Her grandmother, flanking Ariel opposite, overheard this. —Don’t be morbid.

—It’s not morbid, Granna. Don’t sweat it.

—You heard her, he gently laughed. —Don’t sweat it.

—Ariel, we should be getting back to the apartment so your grandfather can rest.

—I’m not tired. Ariel, which is it?

But he did look tired, drawn, even emaciated.

—Let me think, she said, staring into his ivoried eyes.

They left the park soon after, and though she had several more days in which to do so, she never concocted an answer. Then he died and with him went the secret to his last conundrum.

It occurred to Ariel now, as she finished her glass of milk, that she never figured out whether it was a true riddle or instead an instance of his losing hold on lucidity, a prophetic, enigmatic protest against the rushing onset of his impending death. Either way, she knew the answer, suddenly. Too easy, too obvious, and that’s why she hadn’t put it together. Neither the engine nor the caboose killed the man. The man killed himself by walking out onto the tracks in the first place. How she wished she could give him her response. It might have earned her one of his cherished smiles.

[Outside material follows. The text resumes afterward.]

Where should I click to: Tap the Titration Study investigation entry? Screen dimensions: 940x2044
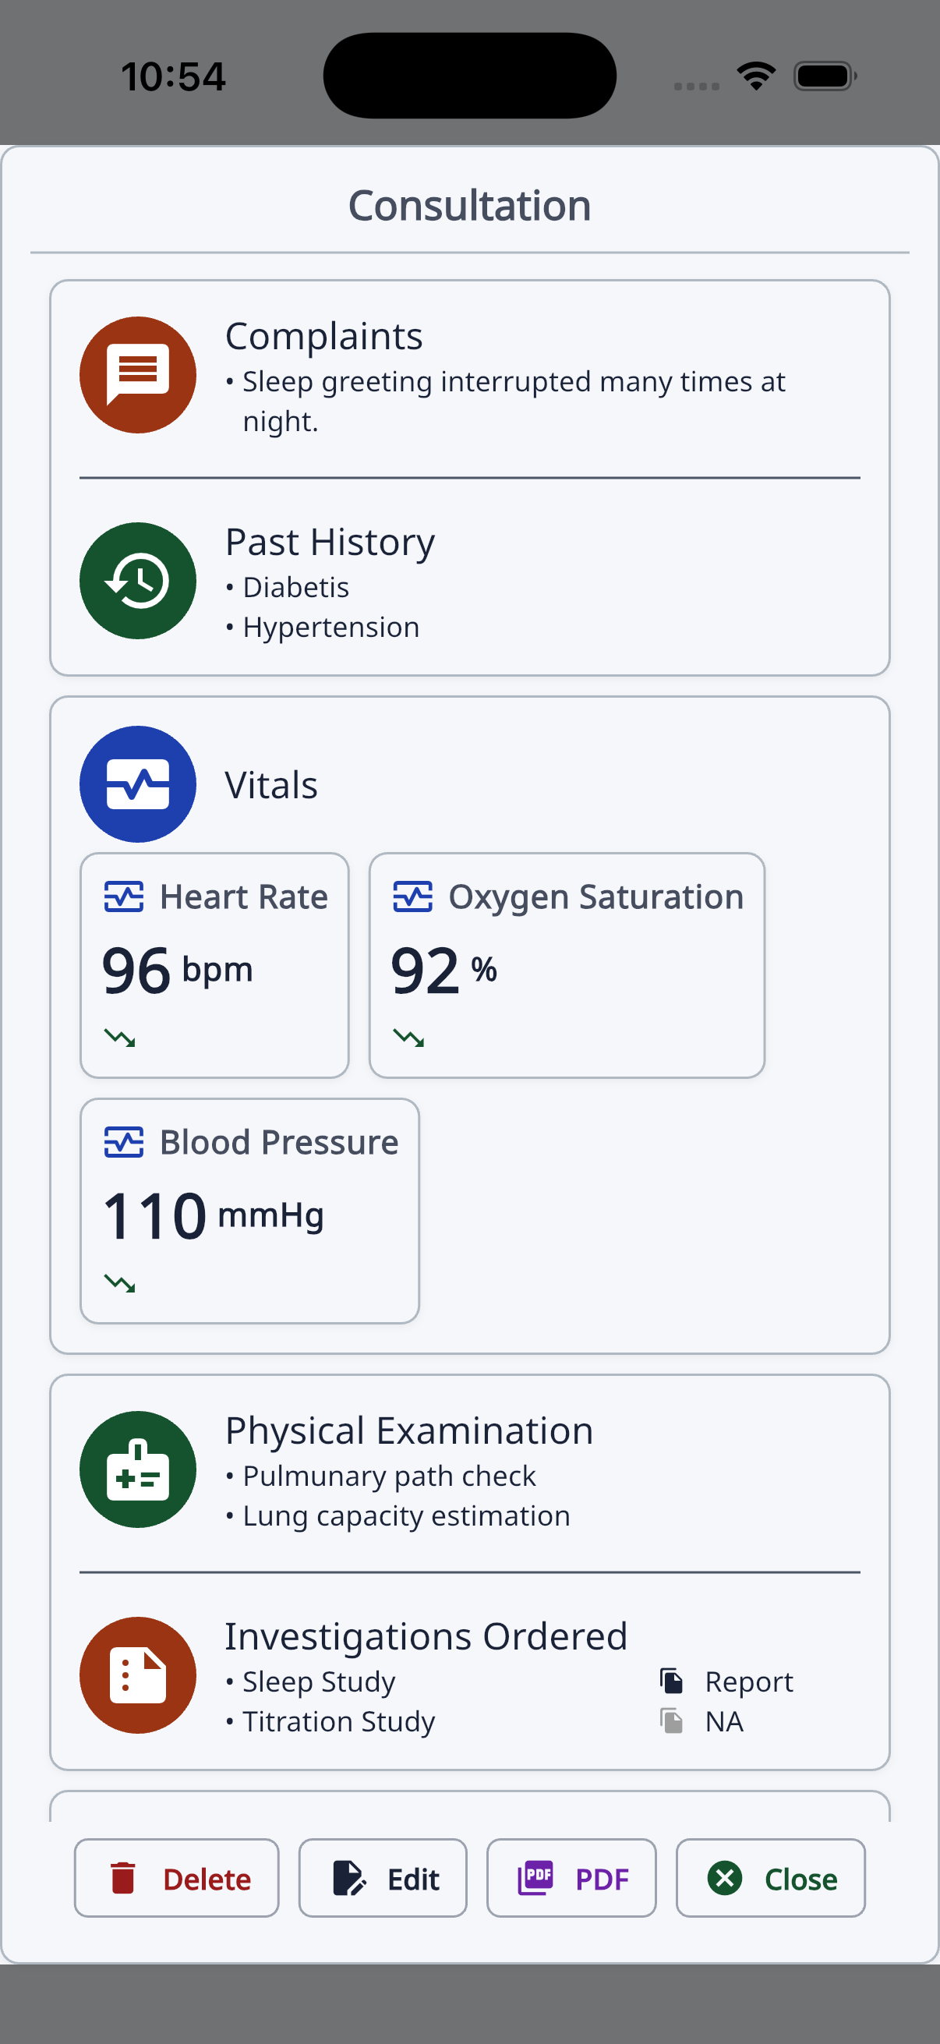339,1722
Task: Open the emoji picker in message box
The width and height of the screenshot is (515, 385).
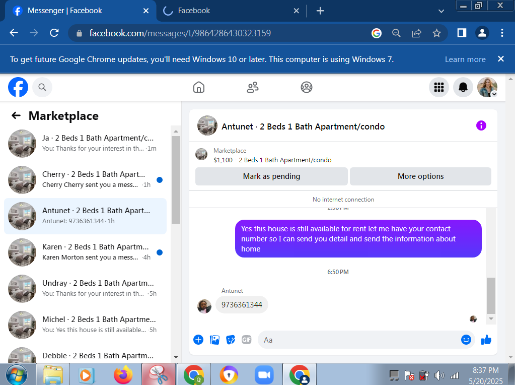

Here at the table she had to ask herself, how had she wound up walking these metaphoric tracks, aware the train must eventually bear down on her, if only to keep another’s schedule? And how would her finding Kip Calder, an iota of whose body had combined with Jessica’s to make her own, offer an answer to any conundrum, posed or not?

Because of Kip’s early abandonment, her first moments on earth—even before she was born—had been fraught with puzzlements. Her maternal grandparents, now long deceased, had come east from Ohio for the big event, though they hadn’t been happy about the situation surrounding it. They’d had good reason to be unnerved, if only because their daughter hadn’t bothered to marry Ariel’s father. Brice McCarthy and Jessica Rankin were admittedly unconventional and, as Ariel would also come to learn, were indeed still virgins—with each other, that is—odd as it might seem, given they’d come of age in the era of free love. But however unconsummated, their love had never been in question.

—William is what we’ve settled on, Brice told Jessica’s dad, answering his question about what the child was going to be named if it turned out to be a boy.

Innocently or fake innocently, Jim Rankin asked, —Is that your father’s name, then, or this other fellow’s?

—It’s her father’s, sort of—

—I’m her father and my name isn’t William.

—I mean the baby’s father.

Awkward beyond all measure.

—But I thought you didn’t know whether it was going to be a boy or a girl.

Very Abbott and Costello, thought Brice, who then shifted the geography beneath the subject, just as he’d do later in life as the lawyer he would become, saying, —Well, it hardly matters, since I know the baby will be a girl and we’ve decided on Ariel for the name.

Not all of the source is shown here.